A different kind of friendship is based on utility or pleasure. Thus two friends may cooperate as long as they are useful to each other or bring each other pleasure. However, such a friendship is shallow and usually ends abruptly when one party becomes useless to the other. There are many more such friends of the Meditations than there are true friends. They have their own agendas and their own goals. The Meditations may be useful to them to attract adherents, students, or paying customers. Sincere seekers of true friendship will then often be misled on the path, only to suffer disillusionment later on.
Aristotle tells us that one’s true friends will be few. There are not too many who will read a book such as the Meditations. Fewer still will embrace it and its goals wholeheartedly. Few among them will actually do the meditations and develop a disinterested moral character. Among these few, it will be difficult for them to find and get to know each other. Nevertheless, these few friends will somehow recognize each other. True friends of the Meditations will help each other understand the text in depth.
I have translated the following passage from Arcana XX: Judgment, where the author explains this.
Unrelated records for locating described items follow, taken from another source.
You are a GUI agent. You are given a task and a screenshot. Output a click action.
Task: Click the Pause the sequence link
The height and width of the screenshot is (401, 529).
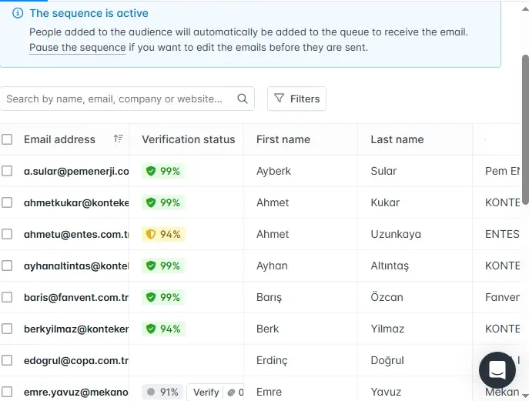(x=77, y=47)
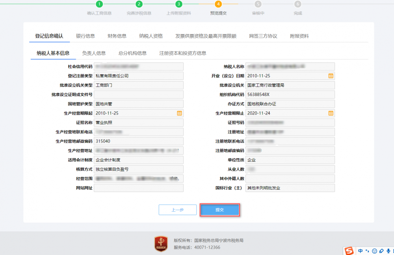Image resolution: width=394 pixels, height=255 pixels.
Task: Toggle punctuation mode on the input bar
Action: [x=367, y=251]
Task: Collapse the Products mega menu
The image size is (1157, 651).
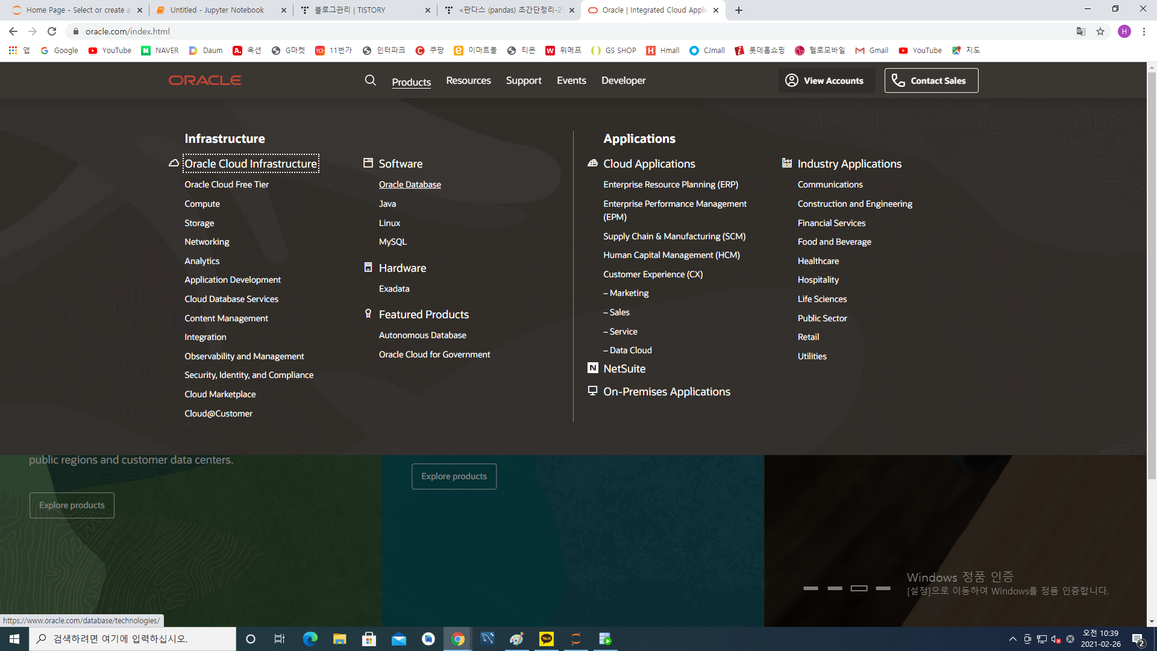Action: [411, 82]
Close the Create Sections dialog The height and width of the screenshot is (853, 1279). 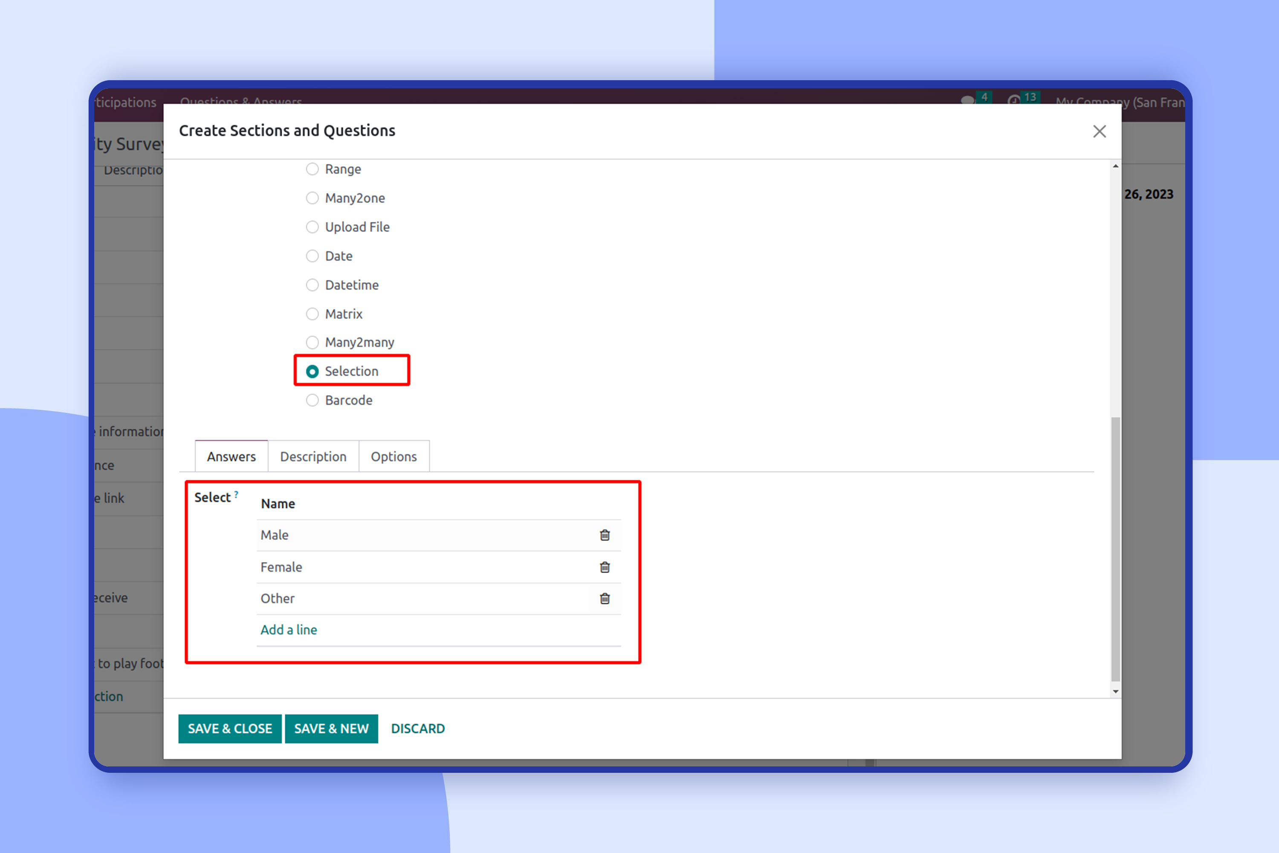(1100, 132)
He clearly expects his true Friends to carry on the work that he himself was carrying on from his own friends. In that spirit, this blog wishes carry on that work. Note especially his plea that NO organisation be established to carry on this work. So beware of any group that has goals that differ from the clearly stated goals of the Author. Be leery of anyone who wants to charge you for classes. Question anyone who claims to have inside or special knowledge apart from the text itself. The sure way to understand the Meditations is to do the meditations oneself.
Dear Unknown Friend, you who are reading these lines written in 1965 after some 50 years of effort and experience in the field of Hermetism, please do not regard them as a simple wish in support of the progress of Hermetic historicism, but as a legacy making you who read these lines the agent of such a task, provided you consent to it. Therefore, do what you judge to be good, but I implore you not to do just one thing: to found an organisation, an association, a society, or an order which would be charged with that task. For the Tradition lives, not thanks to organisations, but in spite of them. In order to preserve the life of a tradition, friendship pure and simple is necessary; what is not needed is to entrust it to the care of embalmers and mummifiers par excellence which organisations are, except for the one founded by Jesus Christ.